Destroyer aims to soundtrack a spy thriller, not study hall

“I was born with a sound,” Dan Bejar sings on one of his contributions to last year’s New Pornographers album Brill Bruisers. By virtue of Bejar’s arch, conspiratorial voice and his impressionistic-yet-declamatory lyrics, his Destroyer records have a recognizable sound, although the musical trappings have ranged radically since 1996’s lo-fi We’ll Build Them A Golden Bridge, skipping from glammy guitar rock (2001’s Streethawk: A Seduction) to synth-based art rock (2004’s Your Blues) and suave, saxophone-led adult-contemporary pop (2013’s Kaputt).

On the excellent new Poison Season, Bejar weaves two threads together: starkly orchestrated tracks built around a string section and horns as if from a Nino Rota soundtrack, versus more broadly rock tracks that rave up like Young Americans-era Bowie. Sometimes, as on “Hell,” these styles conjoin, but mostly they’re distinct, as on the two versions of “Times Square.”

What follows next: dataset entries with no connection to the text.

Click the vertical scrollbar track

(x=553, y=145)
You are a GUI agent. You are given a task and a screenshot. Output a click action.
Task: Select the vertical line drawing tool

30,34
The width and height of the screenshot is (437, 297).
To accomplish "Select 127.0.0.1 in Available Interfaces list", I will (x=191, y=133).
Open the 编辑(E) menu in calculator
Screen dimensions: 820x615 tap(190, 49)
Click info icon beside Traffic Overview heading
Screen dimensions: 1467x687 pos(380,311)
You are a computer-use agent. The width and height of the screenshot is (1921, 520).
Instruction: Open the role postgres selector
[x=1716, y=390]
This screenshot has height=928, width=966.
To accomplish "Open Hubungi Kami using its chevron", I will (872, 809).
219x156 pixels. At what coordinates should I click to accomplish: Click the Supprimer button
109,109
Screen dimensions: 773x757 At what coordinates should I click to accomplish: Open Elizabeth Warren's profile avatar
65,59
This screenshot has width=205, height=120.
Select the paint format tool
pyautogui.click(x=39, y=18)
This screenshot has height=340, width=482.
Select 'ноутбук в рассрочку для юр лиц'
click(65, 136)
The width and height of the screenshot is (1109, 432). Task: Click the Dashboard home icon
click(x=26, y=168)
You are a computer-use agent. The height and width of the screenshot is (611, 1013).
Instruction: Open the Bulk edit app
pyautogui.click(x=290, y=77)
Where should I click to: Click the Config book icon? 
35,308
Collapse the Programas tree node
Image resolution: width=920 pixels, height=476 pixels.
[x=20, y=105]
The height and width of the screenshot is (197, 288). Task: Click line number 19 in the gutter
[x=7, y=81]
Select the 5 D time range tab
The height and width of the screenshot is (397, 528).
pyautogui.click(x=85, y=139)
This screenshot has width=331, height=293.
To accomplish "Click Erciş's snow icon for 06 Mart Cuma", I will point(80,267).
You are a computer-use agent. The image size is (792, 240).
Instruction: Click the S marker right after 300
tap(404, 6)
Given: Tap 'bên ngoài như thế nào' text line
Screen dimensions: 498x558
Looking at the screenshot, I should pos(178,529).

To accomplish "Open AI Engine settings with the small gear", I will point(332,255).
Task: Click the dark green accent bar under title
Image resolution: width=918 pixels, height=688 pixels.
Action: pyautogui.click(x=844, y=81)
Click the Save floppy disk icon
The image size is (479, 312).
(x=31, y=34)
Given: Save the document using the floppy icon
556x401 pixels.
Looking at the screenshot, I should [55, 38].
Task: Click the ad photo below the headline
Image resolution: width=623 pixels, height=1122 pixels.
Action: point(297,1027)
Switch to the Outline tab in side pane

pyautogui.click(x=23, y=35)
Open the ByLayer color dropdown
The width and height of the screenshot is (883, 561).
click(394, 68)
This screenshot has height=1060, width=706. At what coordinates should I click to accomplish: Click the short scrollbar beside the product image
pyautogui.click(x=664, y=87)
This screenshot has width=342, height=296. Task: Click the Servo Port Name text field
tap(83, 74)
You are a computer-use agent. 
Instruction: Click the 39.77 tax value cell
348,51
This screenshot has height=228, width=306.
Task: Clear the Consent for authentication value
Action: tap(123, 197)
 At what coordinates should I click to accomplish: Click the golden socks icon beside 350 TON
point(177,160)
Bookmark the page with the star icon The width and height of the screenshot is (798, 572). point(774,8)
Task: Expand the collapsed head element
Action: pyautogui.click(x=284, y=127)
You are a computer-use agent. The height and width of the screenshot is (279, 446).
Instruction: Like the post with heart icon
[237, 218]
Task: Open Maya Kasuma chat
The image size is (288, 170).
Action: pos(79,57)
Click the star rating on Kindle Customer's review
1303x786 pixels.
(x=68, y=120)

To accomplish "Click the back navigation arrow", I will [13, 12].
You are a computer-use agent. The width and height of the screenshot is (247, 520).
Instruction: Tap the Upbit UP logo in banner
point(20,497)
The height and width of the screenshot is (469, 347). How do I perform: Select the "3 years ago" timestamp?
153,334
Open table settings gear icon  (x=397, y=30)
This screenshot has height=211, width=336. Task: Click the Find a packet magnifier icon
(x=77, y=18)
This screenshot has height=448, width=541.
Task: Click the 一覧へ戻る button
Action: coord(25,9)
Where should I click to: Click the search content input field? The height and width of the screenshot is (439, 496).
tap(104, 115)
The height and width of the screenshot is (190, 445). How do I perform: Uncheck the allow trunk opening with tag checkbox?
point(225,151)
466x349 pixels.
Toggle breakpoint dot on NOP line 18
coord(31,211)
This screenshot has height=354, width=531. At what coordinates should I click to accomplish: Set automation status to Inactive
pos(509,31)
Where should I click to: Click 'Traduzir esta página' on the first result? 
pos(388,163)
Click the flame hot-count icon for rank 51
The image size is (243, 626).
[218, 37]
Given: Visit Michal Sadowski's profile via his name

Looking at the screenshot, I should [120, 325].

“In Poison Season, I got up the gumption to do something that I’ve wanted to do for a very long time,” says Bejar. “Which is do a set of songs that have a very heavily orchestrated feel to them, and the strings would make up the core of the song—the song would exist in a lush and romantic and a pre-rock ‘n’ roll setting, maybe.” Fifteen years ago, Bejar was obsessed with Scott Walker’s Scott 3, and he hears its influence in some Poison Season tracks, too.

Much has been made of Bejar’s lyrics—search the web for the rules for a drinking game built around them—but he describes his writing process as intuitive and stream-of-consciousness, less about meaning or themes than about the sound and connotations of phrases, especially now.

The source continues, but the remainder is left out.